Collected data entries

────────

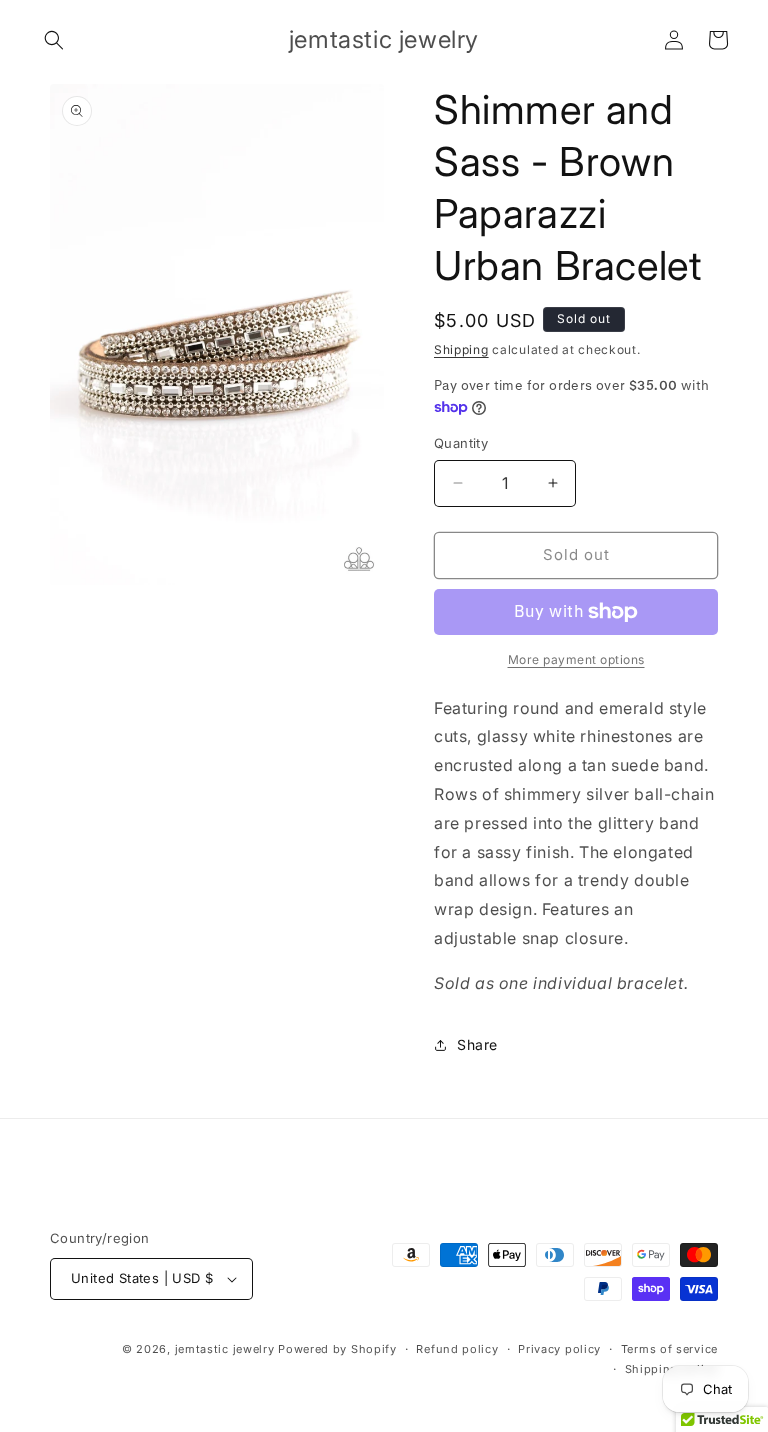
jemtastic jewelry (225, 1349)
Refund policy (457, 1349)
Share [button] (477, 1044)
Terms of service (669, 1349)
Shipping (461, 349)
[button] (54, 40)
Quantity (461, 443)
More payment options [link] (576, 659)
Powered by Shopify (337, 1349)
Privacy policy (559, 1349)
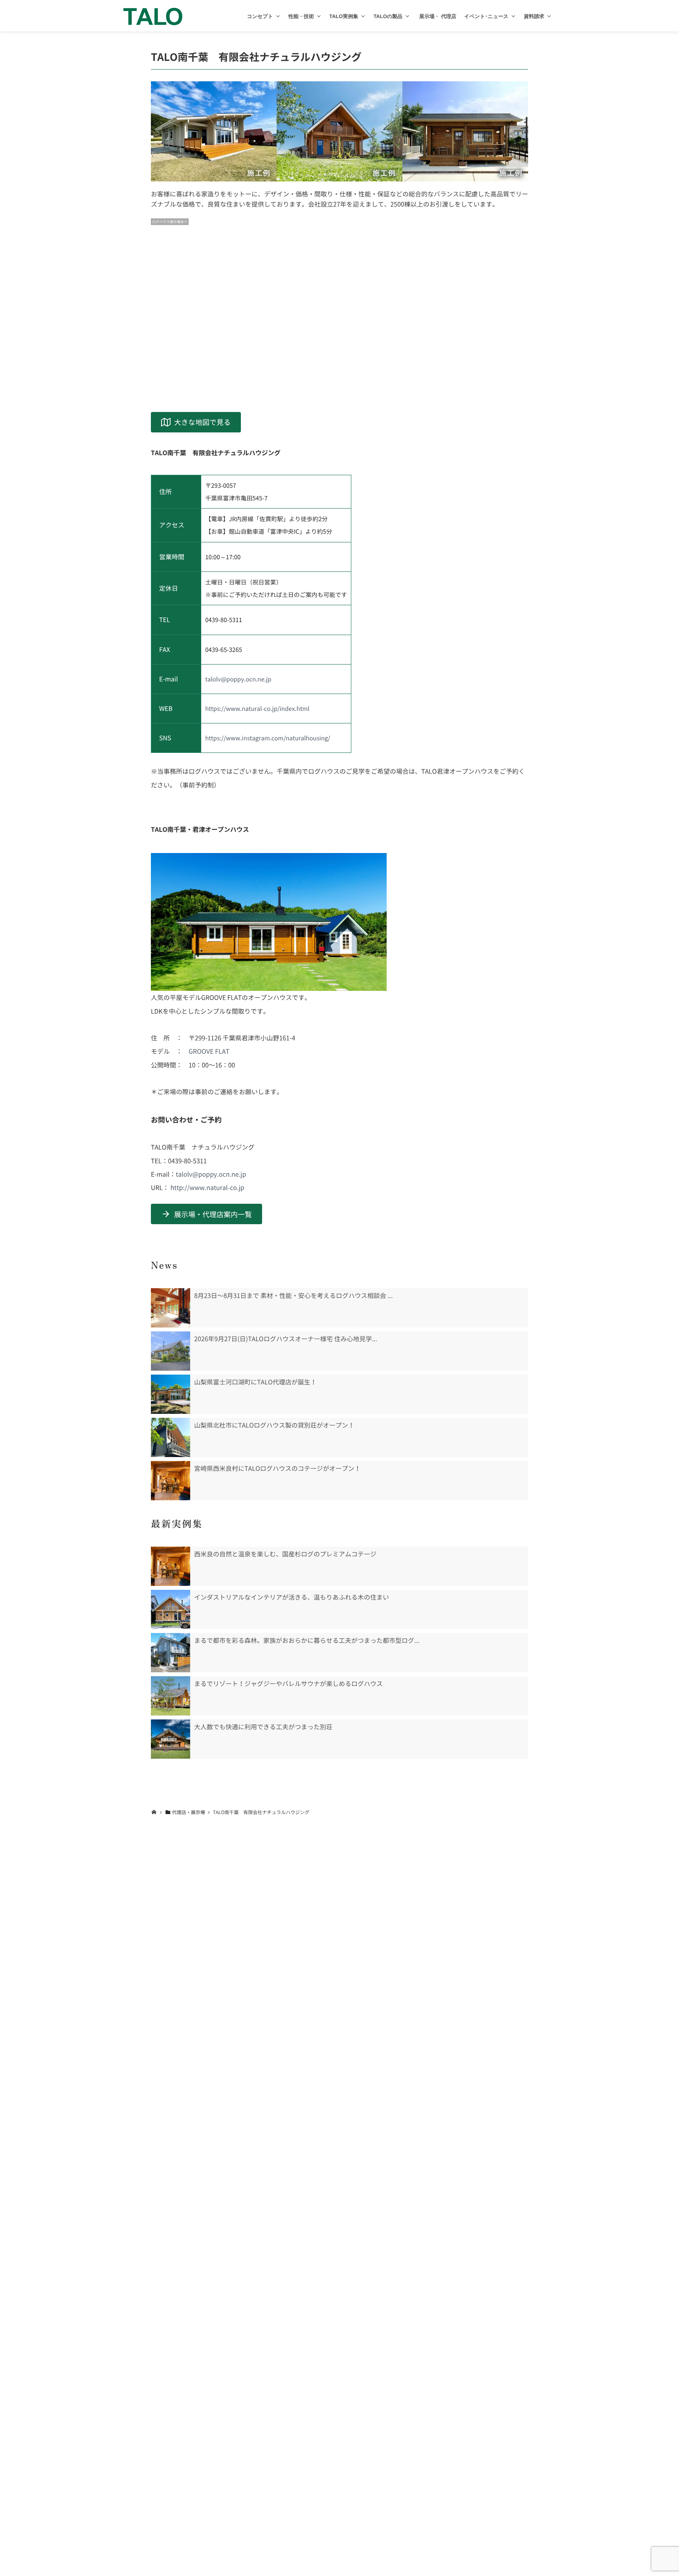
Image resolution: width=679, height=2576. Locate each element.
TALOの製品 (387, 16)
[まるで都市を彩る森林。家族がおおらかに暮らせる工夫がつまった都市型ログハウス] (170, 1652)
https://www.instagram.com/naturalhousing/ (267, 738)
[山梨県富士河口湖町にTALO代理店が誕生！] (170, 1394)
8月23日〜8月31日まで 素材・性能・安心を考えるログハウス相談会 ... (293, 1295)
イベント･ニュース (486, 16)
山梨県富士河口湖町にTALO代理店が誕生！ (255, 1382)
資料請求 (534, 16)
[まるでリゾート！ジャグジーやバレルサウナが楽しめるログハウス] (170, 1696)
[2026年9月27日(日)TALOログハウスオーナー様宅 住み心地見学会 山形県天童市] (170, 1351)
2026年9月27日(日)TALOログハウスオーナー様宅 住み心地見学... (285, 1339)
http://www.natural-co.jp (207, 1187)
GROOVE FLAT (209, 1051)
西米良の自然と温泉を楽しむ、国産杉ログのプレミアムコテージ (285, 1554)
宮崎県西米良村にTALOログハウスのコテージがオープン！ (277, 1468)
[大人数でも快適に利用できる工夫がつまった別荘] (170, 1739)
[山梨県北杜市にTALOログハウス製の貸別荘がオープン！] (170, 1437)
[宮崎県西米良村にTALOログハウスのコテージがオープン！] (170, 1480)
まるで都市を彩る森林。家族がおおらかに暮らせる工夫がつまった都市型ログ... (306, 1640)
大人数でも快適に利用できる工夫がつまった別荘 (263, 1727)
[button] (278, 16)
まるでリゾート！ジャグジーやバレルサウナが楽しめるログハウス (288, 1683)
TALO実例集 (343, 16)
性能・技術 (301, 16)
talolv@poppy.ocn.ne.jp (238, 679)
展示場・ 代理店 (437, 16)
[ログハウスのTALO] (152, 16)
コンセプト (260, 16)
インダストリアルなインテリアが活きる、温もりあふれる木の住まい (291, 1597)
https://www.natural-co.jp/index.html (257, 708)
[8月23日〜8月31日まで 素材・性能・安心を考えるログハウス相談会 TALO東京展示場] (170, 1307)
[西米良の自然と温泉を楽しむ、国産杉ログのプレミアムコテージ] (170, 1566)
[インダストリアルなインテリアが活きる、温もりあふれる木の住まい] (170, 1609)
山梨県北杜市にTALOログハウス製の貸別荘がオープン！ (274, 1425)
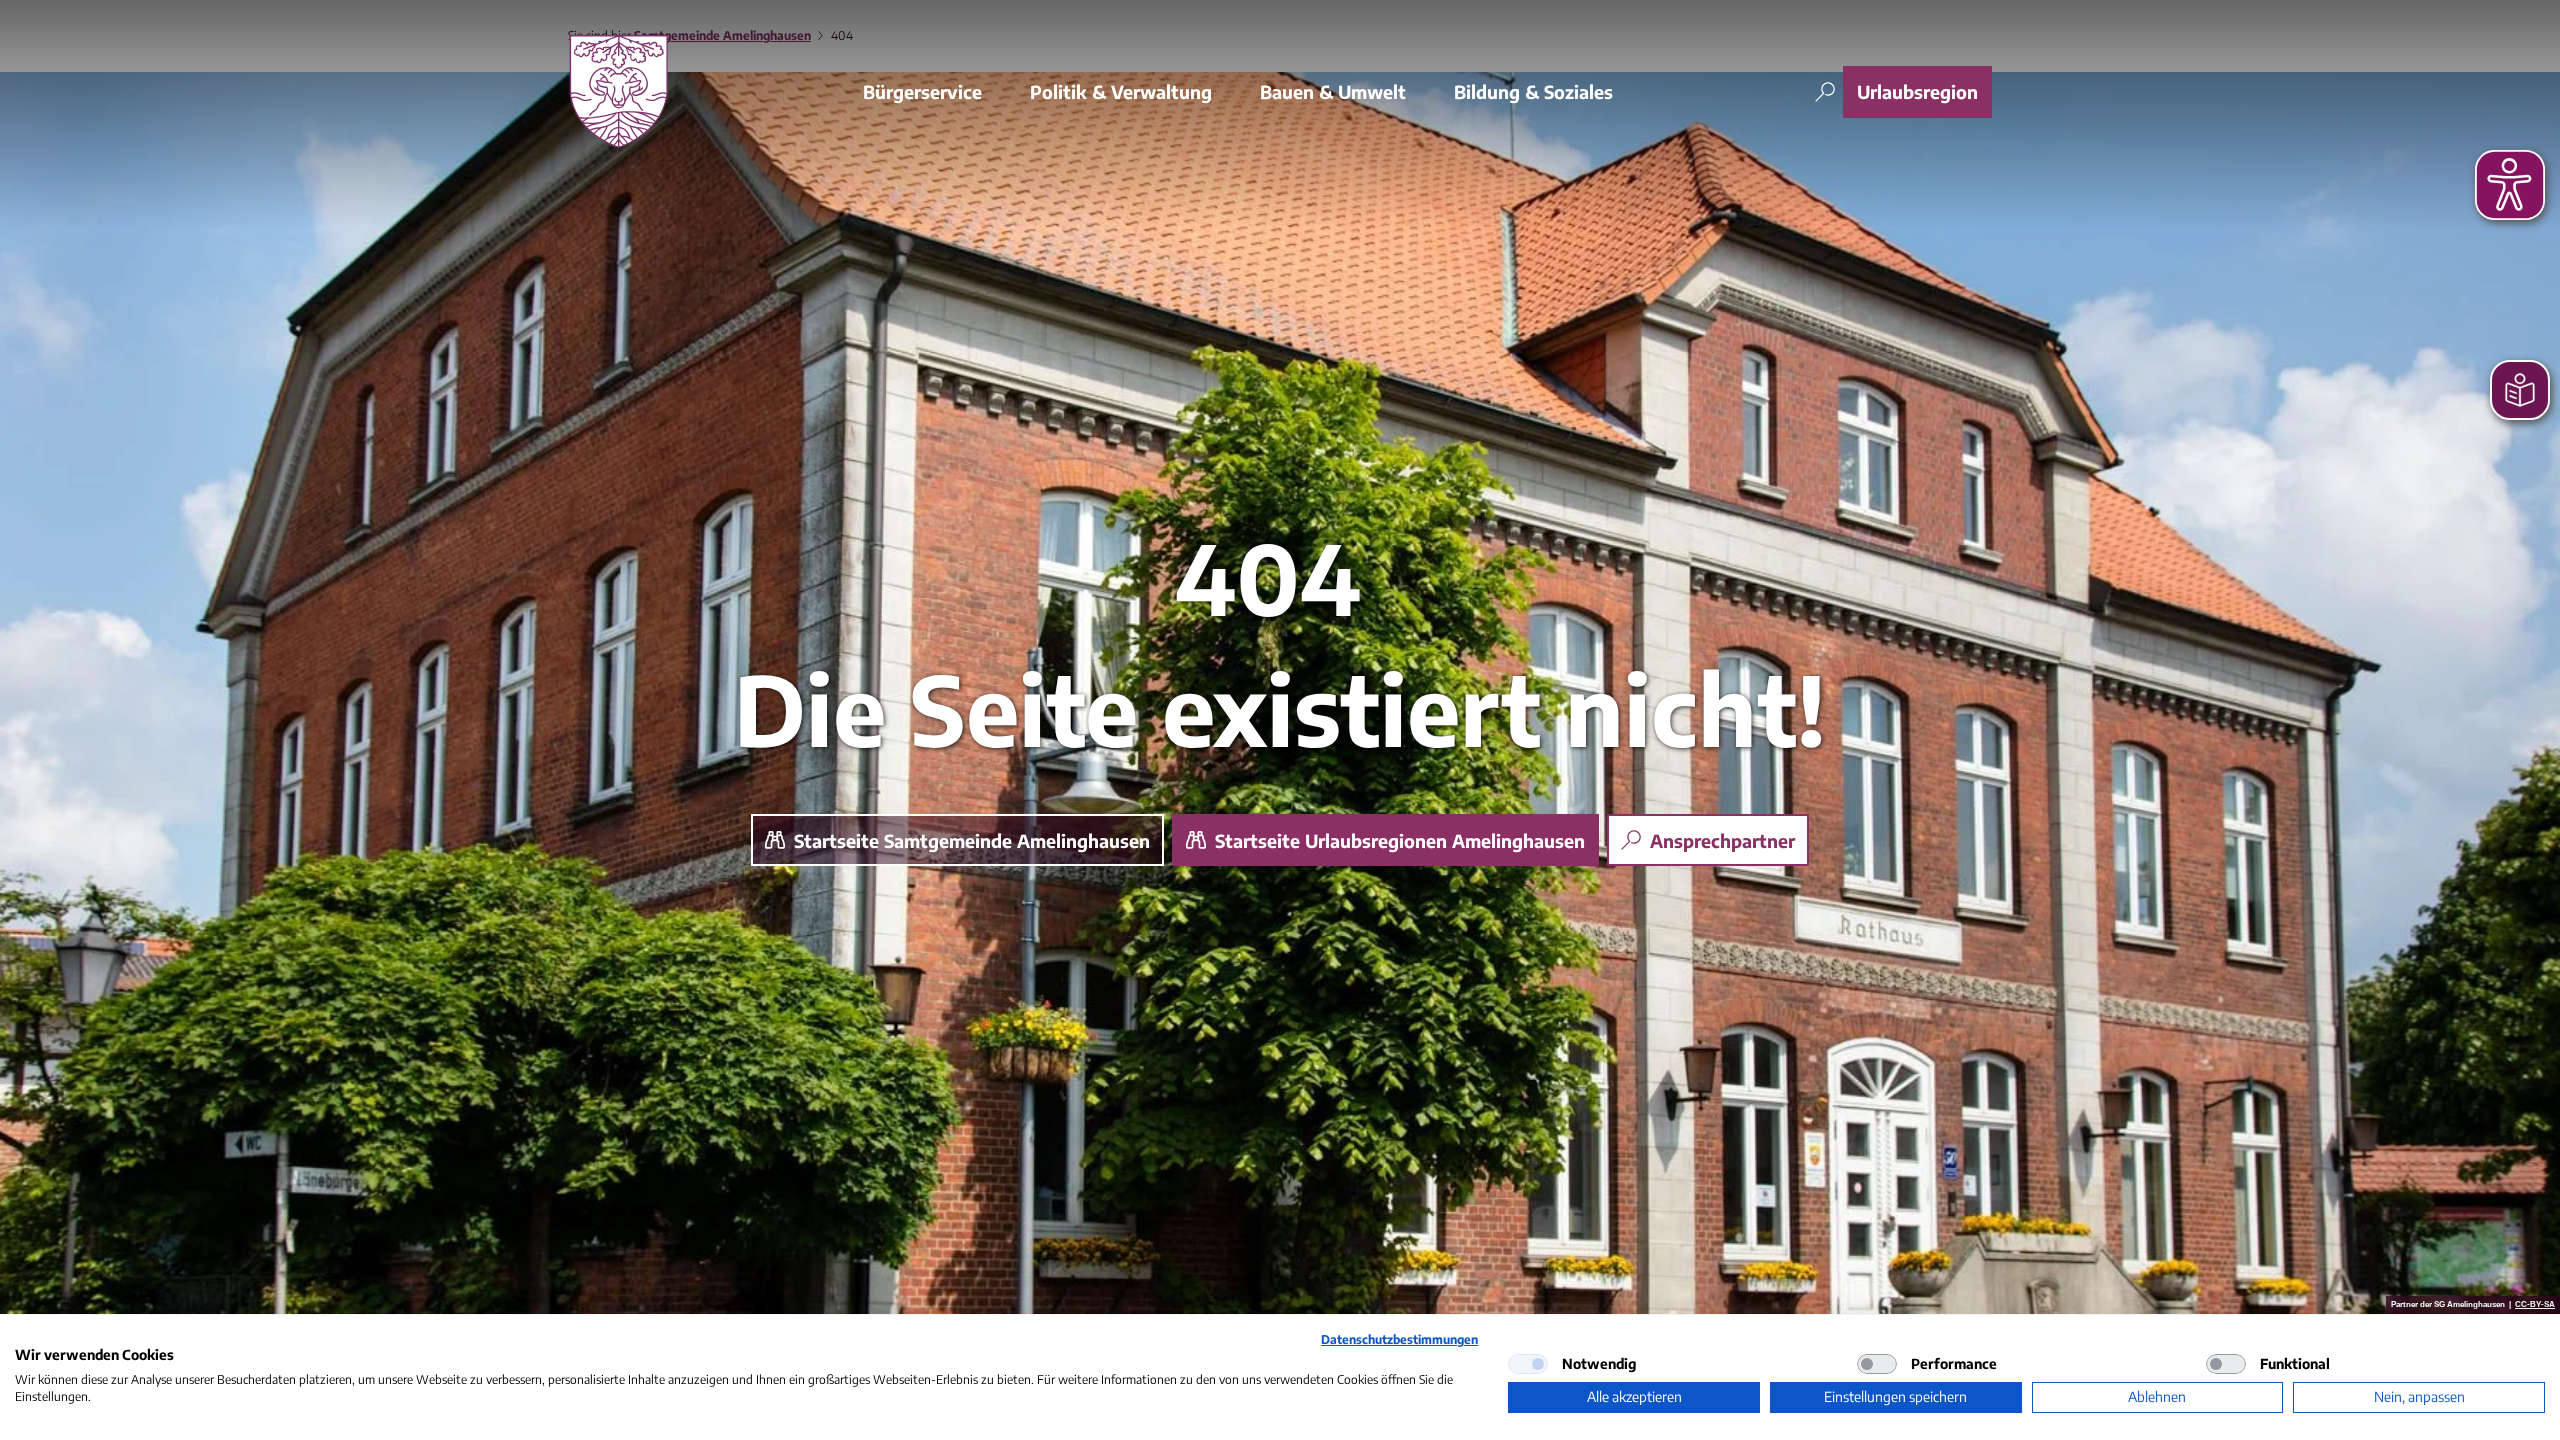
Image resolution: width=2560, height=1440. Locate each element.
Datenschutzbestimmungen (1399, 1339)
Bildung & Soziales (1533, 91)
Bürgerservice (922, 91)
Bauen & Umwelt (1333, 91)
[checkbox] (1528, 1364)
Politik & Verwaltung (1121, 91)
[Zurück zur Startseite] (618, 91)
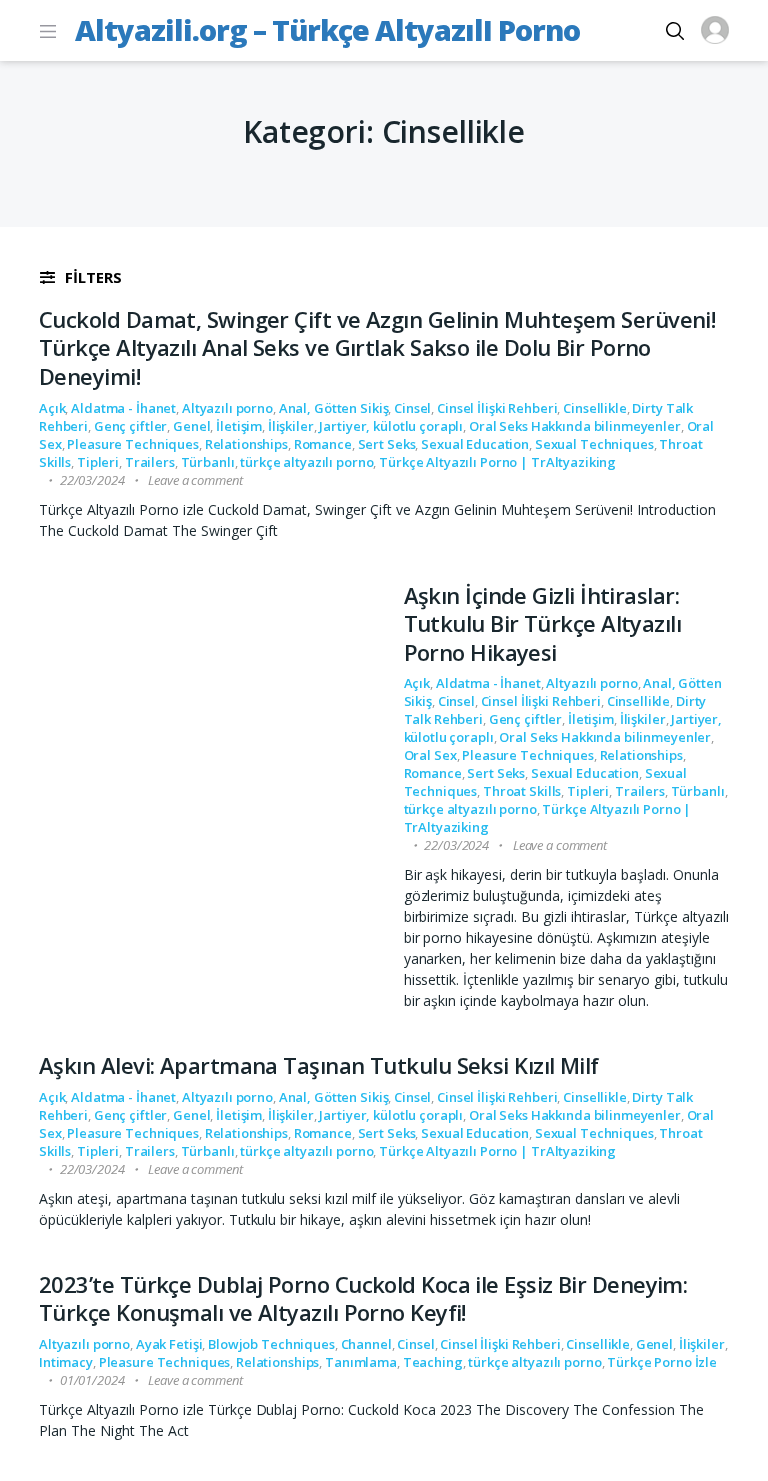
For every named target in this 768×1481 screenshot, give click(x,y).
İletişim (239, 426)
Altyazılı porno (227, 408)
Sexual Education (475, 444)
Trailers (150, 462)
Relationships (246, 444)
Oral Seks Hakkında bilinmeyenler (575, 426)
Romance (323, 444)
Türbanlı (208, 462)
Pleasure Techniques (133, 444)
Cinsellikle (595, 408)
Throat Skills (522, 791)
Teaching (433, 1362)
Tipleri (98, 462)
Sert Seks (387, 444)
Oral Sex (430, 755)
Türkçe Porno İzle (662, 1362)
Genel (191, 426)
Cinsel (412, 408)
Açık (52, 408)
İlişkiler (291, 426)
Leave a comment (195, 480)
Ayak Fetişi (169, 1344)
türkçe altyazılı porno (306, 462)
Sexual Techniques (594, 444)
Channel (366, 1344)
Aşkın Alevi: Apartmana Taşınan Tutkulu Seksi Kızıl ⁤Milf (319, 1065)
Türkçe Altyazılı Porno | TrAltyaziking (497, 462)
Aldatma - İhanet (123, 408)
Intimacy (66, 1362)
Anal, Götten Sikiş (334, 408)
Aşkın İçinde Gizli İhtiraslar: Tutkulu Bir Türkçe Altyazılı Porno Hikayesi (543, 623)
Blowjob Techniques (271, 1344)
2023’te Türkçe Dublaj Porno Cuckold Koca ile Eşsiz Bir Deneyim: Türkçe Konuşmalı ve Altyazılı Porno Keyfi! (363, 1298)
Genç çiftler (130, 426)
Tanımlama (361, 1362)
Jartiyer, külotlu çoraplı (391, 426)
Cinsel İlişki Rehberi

────────

> EXERCISE BRIEF
Provide the number of lines in the records above containing the string "山梨県北杜市にTALOログハウス製の貸別荘がオープン", and write nothing more.

> SOLUTION FOR THIS PROBLEM
2